- _Description of the task_: Find each line in the records below that contains the string "marker", and copy those lines.

[Start Extracted data]

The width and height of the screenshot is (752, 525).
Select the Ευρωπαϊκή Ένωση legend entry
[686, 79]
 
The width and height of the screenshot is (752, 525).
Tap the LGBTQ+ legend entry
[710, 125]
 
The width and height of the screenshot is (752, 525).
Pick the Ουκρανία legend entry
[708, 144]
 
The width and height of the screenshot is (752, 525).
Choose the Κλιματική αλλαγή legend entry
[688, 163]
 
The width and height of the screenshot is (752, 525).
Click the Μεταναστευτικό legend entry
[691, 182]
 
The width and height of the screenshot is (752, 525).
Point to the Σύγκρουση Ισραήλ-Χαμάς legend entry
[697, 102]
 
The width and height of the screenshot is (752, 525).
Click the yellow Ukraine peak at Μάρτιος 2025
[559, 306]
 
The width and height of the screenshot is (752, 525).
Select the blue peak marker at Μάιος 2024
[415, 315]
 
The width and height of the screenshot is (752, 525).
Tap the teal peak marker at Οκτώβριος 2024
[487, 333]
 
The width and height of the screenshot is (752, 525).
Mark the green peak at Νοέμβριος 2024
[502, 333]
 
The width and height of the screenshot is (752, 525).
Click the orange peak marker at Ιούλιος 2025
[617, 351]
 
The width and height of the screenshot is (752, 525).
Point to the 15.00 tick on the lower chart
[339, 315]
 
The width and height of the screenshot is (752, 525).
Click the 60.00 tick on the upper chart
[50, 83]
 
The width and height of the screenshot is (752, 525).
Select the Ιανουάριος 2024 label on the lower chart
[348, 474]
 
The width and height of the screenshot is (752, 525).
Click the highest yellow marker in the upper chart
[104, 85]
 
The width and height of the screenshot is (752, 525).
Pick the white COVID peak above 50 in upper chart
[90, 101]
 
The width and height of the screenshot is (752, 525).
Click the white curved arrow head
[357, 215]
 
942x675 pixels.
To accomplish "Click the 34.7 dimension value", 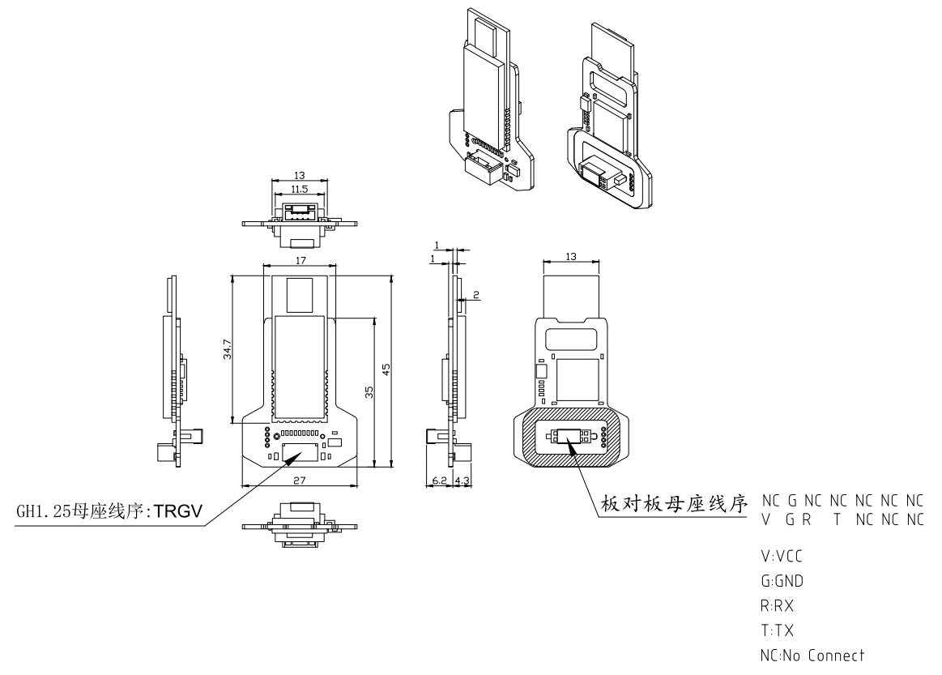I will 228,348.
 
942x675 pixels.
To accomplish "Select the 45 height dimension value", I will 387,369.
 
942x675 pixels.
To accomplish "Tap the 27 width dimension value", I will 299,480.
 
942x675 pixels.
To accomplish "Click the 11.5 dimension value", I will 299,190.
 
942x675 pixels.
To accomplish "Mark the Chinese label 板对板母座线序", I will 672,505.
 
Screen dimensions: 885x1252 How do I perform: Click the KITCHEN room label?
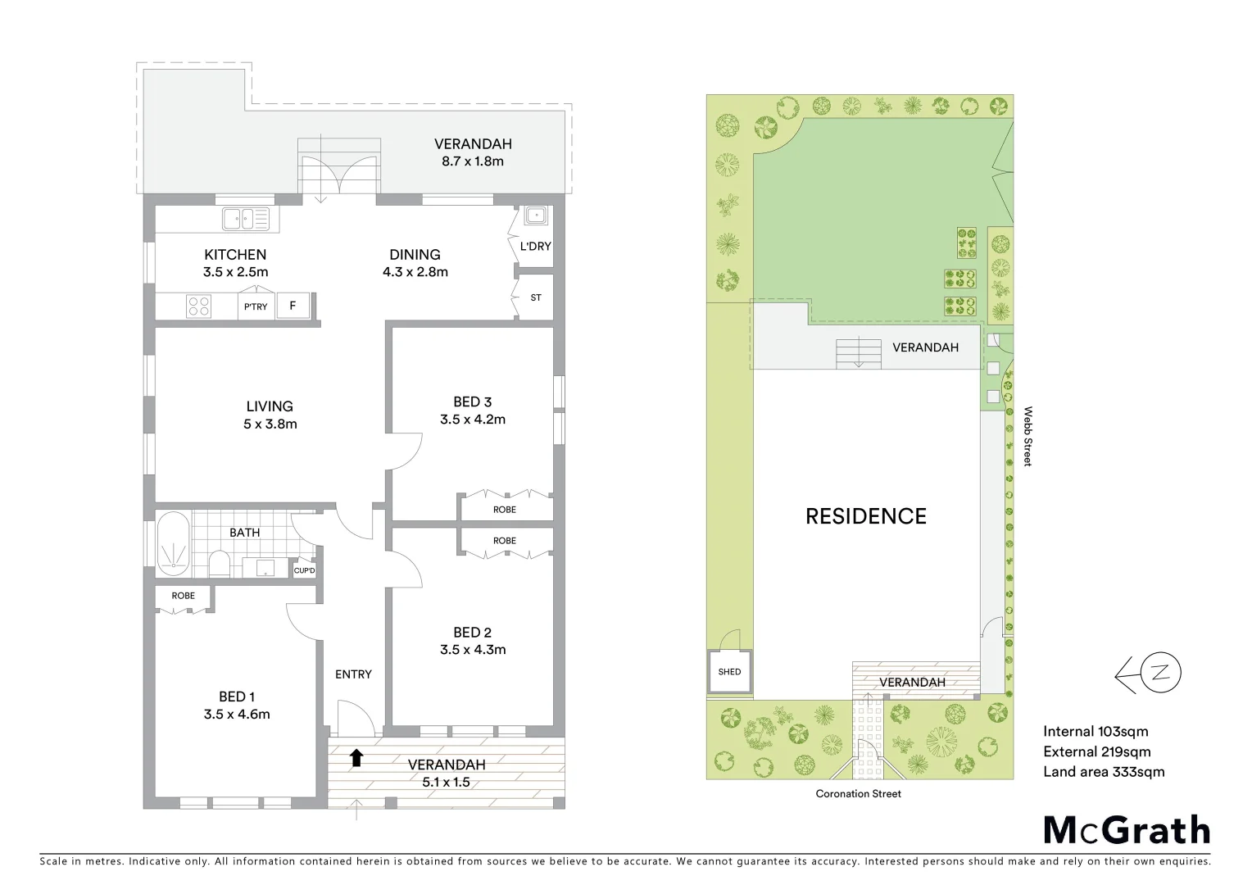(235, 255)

[End Extracted data]

- _Worked answer_:
Select the blue peak marker at Μάιος 2024
Tap the teal peak marker at Οκτώβριος 2024
Click the orange peak marker at Ιούλιος 2025
Click the highest yellow marker in the upper chart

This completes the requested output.